▶ _PROVIDED INFORMATION_
((

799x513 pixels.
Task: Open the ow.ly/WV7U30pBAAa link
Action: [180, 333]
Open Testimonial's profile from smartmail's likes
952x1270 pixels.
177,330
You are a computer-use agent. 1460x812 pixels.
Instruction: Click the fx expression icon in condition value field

))
((

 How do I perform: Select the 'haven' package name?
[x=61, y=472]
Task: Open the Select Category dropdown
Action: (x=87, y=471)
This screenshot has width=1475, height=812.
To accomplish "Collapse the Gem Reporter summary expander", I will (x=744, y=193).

))

Please, from the entries above, set down exactly the lines from the one containing "952x1270 pixels." through the one containing "Instruction: Click the", and only those.

952x1270 pixels.
177,330
You are a computer-use agent. 1460x812 pixels.
Instruction: Click the fx expression icon in condition value field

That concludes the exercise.